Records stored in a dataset
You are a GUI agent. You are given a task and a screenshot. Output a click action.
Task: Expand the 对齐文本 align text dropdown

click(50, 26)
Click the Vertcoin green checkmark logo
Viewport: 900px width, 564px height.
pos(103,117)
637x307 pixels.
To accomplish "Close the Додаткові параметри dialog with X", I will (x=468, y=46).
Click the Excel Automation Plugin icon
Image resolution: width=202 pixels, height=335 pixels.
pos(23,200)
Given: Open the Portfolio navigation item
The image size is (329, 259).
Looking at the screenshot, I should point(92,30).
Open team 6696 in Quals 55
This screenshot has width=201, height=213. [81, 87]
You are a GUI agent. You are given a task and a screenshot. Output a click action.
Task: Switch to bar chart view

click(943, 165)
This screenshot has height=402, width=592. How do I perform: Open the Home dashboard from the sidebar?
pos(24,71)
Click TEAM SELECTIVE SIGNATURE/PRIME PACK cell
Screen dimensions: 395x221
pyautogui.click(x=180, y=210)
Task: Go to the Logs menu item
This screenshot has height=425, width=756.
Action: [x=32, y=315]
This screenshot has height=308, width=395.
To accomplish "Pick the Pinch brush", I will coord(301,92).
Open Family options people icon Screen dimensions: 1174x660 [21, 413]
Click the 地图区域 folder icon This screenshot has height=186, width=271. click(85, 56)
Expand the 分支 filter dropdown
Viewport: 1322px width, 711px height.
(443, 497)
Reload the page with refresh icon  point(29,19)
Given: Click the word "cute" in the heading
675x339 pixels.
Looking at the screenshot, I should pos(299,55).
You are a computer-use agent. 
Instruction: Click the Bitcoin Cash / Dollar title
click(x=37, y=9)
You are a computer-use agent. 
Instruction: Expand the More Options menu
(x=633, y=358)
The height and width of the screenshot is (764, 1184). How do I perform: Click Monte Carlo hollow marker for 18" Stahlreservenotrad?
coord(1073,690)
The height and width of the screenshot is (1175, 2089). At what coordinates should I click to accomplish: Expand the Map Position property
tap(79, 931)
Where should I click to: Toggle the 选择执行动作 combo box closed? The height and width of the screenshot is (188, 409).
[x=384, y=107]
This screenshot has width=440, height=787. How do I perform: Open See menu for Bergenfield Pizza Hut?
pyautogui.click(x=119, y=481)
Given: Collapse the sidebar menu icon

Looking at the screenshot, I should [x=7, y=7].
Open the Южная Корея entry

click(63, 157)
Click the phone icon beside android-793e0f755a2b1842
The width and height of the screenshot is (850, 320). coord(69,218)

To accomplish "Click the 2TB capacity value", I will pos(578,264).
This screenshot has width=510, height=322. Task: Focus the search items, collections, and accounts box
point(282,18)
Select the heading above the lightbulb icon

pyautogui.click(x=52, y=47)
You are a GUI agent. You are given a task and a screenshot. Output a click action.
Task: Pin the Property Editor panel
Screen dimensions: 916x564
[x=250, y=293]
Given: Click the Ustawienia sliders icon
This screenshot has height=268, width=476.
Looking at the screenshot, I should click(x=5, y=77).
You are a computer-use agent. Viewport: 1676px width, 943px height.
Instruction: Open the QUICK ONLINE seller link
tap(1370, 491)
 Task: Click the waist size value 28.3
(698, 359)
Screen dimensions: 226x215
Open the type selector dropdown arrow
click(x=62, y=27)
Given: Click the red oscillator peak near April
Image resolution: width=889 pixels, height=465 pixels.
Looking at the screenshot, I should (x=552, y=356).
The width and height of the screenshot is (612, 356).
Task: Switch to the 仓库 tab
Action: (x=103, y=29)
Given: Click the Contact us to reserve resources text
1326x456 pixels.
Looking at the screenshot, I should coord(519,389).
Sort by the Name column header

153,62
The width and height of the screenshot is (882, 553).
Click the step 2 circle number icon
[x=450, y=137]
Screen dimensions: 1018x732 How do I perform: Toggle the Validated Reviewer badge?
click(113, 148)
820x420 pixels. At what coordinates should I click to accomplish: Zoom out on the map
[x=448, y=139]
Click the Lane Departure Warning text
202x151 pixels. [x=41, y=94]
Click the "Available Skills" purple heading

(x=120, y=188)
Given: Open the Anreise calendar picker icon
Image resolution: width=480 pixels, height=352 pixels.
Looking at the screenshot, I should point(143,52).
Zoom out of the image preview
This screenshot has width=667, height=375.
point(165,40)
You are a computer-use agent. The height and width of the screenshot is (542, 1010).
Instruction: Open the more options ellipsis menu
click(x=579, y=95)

# THE EXERCISE:
Repeat word for word the part of the records above that opens with the line containing "The height and width of the screenshot is (1175, 2089)." and closes with the line containing "I will pos(578,264).", including both of those lines.

# SOLUTION TO THIS PROBLEM:
The height and width of the screenshot is (1175, 2089). At what coordinates should I click to accomplish: Expand the Map Position property
tap(79, 931)
Where should I click to: Toggle the 选择执行动作 combo box closed? The height and width of the screenshot is (188, 409).
[x=384, y=107]
This screenshot has width=440, height=787. How do I perform: Open See menu for Bergenfield Pizza Hut?
pyautogui.click(x=119, y=481)
Given: Collapse the sidebar menu icon

Looking at the screenshot, I should [x=7, y=7].
Open the Южная Корея entry

click(63, 157)
Click the phone icon beside android-793e0f755a2b1842
The width and height of the screenshot is (850, 320). coord(69,218)

To accomplish "Click the 2TB capacity value", I will pos(578,264).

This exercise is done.